Security Risk Assessments, Security Audits, Reviews & Gap Analysis
Security risk assessments are essential for discovering risk and defining appropriate mitigation strategies that fit your company’s objectives. There are two components to security assessments: 1) Security Reviews (often called security audits) provide a complete process for defining security risk strategies based upon your objectives, security posture and status and 2) Security tests such as penetration testing, vulnerability testing and phishing tests which diagnose actual vulnerabilities in specific areas of your security infrastructure.
Security Review & Gap Analysis (Security Audits)
The most important part of security assessments is the security review & gap analysis.

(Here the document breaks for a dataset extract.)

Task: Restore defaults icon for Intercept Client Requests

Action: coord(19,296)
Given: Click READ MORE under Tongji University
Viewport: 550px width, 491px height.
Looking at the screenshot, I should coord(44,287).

It is the glue that ties the entire security risk assessment solution together. As with security audits, there must be a process for assessing a company’s risk profile. In a security review, we review your key assets, current security strategy, controls and, IT infrastructure and prioritize your top vulnerabilities, risks and recommended security control solutions. The resulting report is suitable for defining your future security strategy, defining budgets and the order to implement security risk mitigation solutions.
Vulnerability Scanning, Penetration Testing and Other Security Assessment Tests
Security assessments tests diagnose actual security vulnerabilities by testing specific areas of your security infrastructure. They can be performed with or without a Security Review. Each test has separate goals and a different process, but all are designed to identify security vulnerabilities and to assign a probability of occurrence so that a plan can be defined related to controlling that security risk. Consult your security expert to determine which tests might be appropriate for your environment.
The most common security tests used in security risk assessments are network vulnerability scanning tests and network penetration testing. These tests can be used to test external networks, Websites, Web applications as well as internal networks. Other security tests include wireless security, VOIP security, Phishing tests, security configuration testing and physical security tests.